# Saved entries
Segment Open
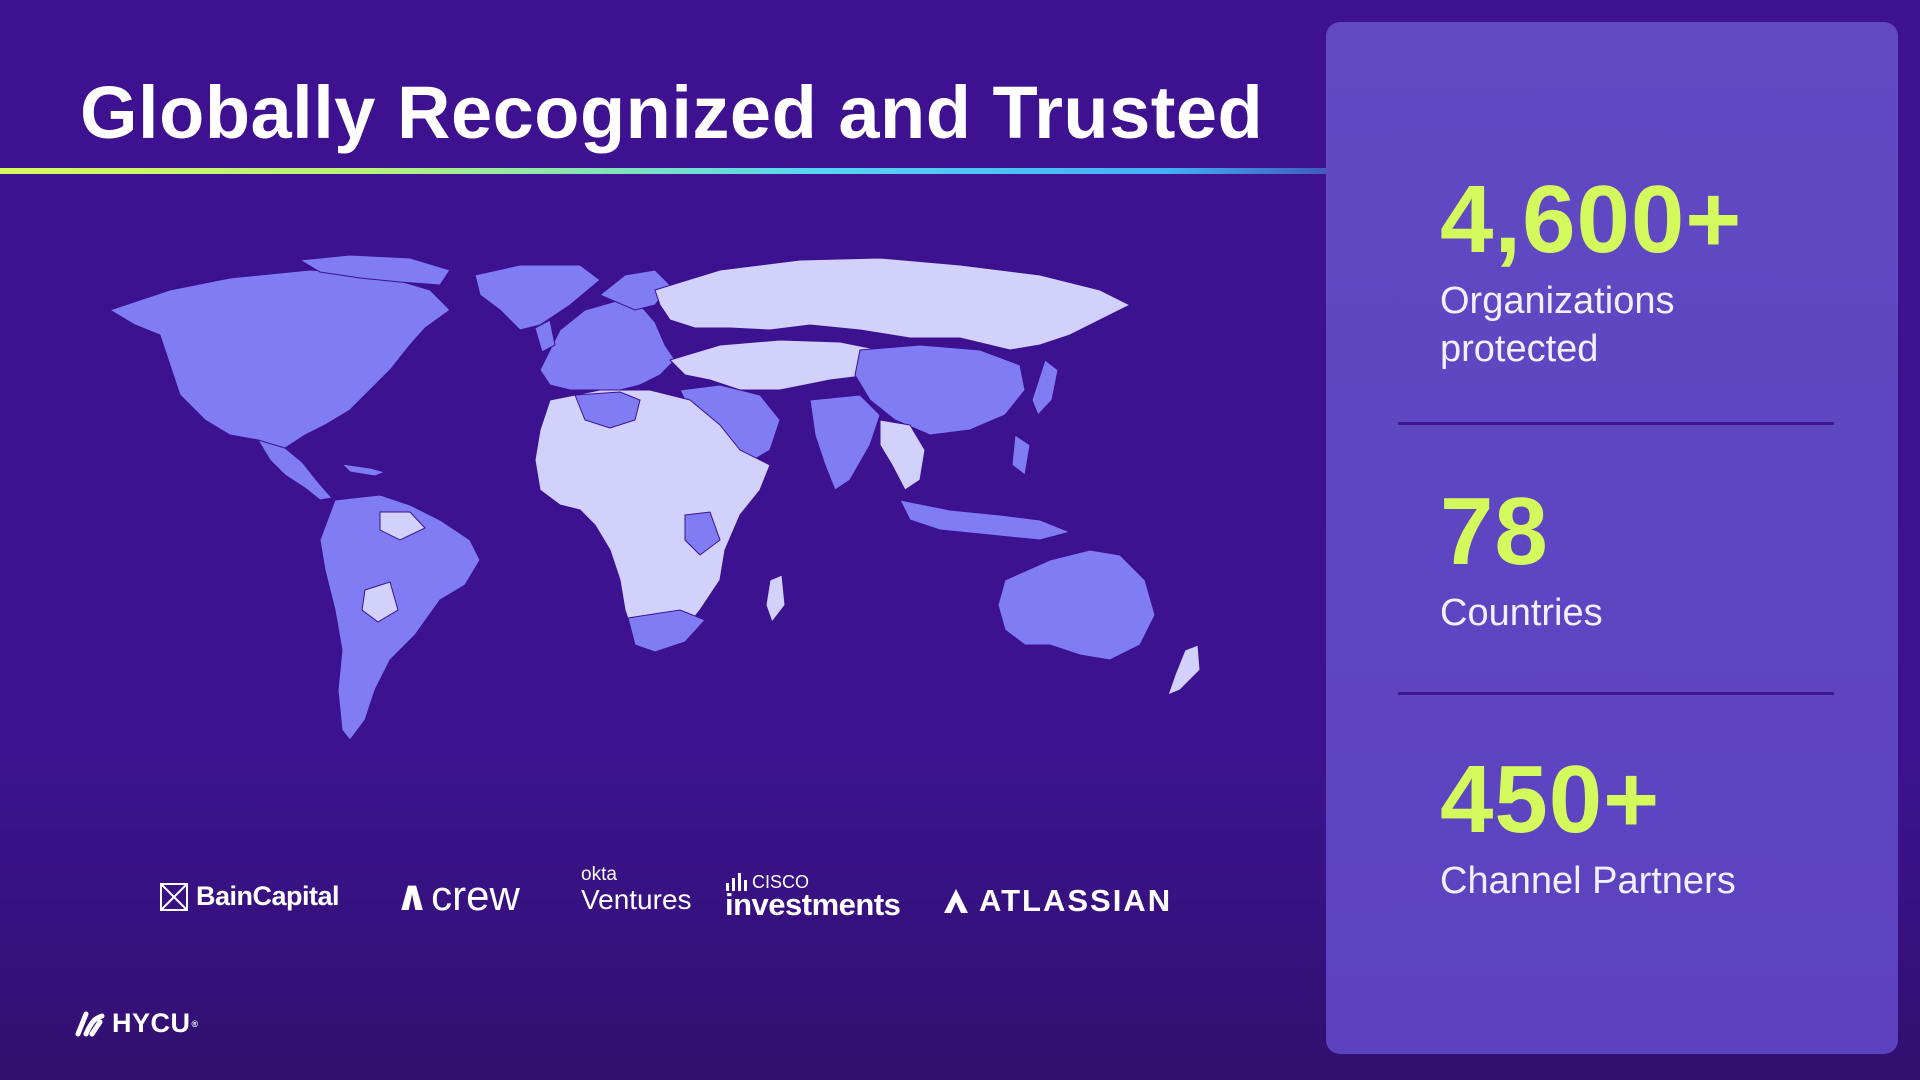  I want to click on map-new-zealand, so click(1184, 670).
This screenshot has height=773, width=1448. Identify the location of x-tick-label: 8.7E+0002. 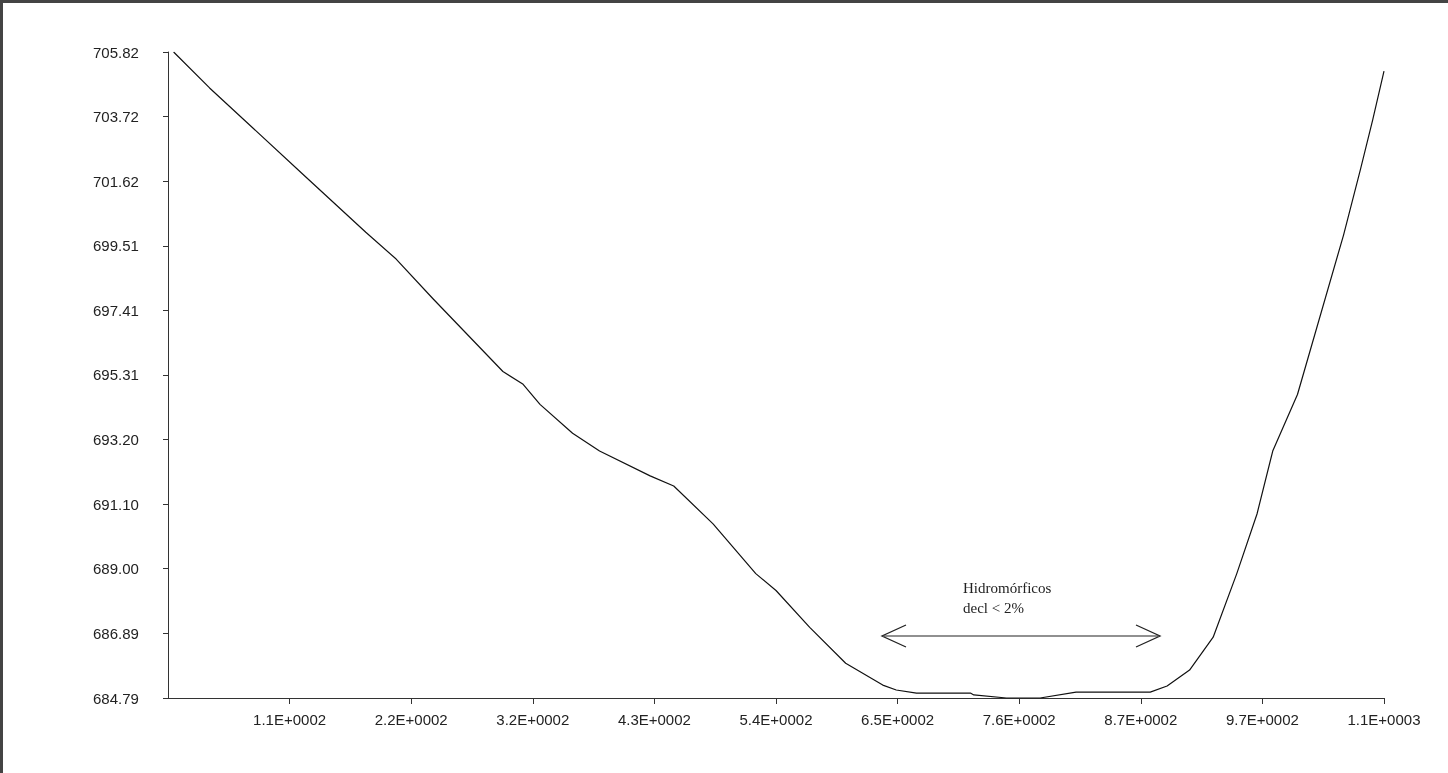
(1141, 720).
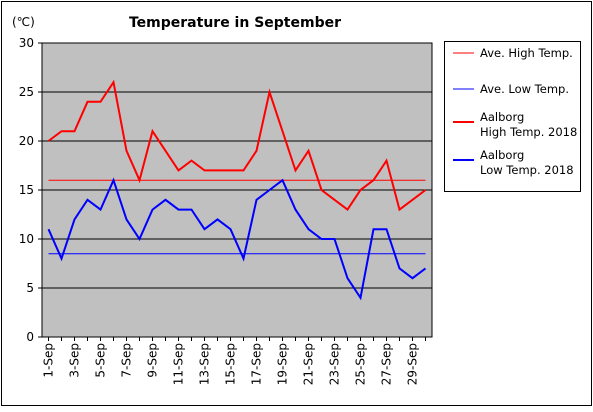 The width and height of the screenshot is (593, 412). I want to click on legend-label: Ave. Low Temp., so click(524, 89).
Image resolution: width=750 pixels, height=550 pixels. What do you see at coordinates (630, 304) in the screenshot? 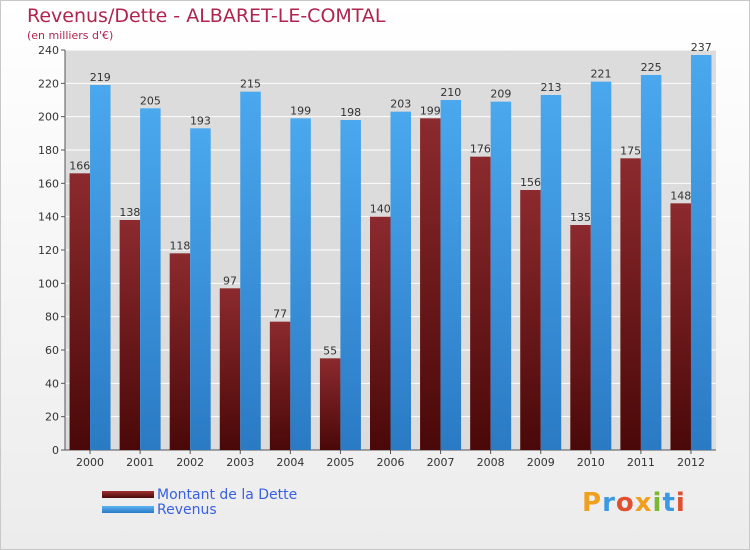
I see `bar-dette-2011` at bounding box center [630, 304].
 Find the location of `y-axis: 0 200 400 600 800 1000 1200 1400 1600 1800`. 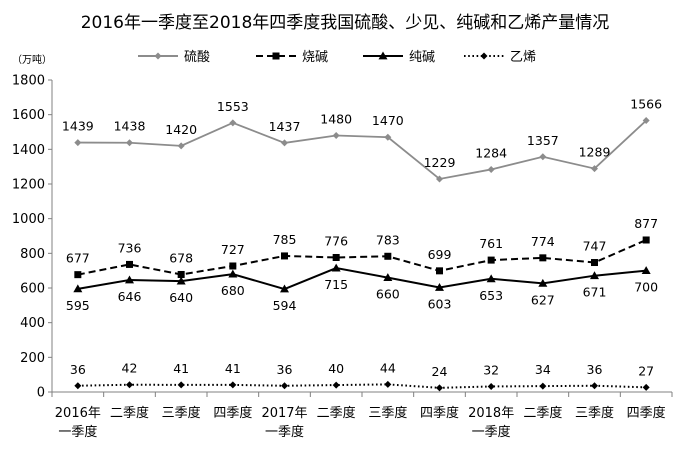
Segment Closed
Could you recast these items as a JSON list of strings, one string per line with blank lines skipped, covering every item and leaving the pictures out?

# Reply
[
  "  I want to click on map-new-zealand, so click(1184, 670).",
  "This screenshot has height=773, width=1448. Identify the location of x-tick-label: 8.7E+0002. ",
  "(1141, 720).",
  " The width and height of the screenshot is (593, 412). I want to click on legend-label: Ave. Low Temp., so click(524, 89).",
  "Image resolution: width=750 pixels, height=550 pixels. What do you see at coordinates (630, 304) in the screenshot? ",
  "I see `bar-dette-2011` at bounding box center [630, 304].",
  " Find the location of `y-axis: 0 200 400 600 800 1000 1200 1400 1600 1800`. "
]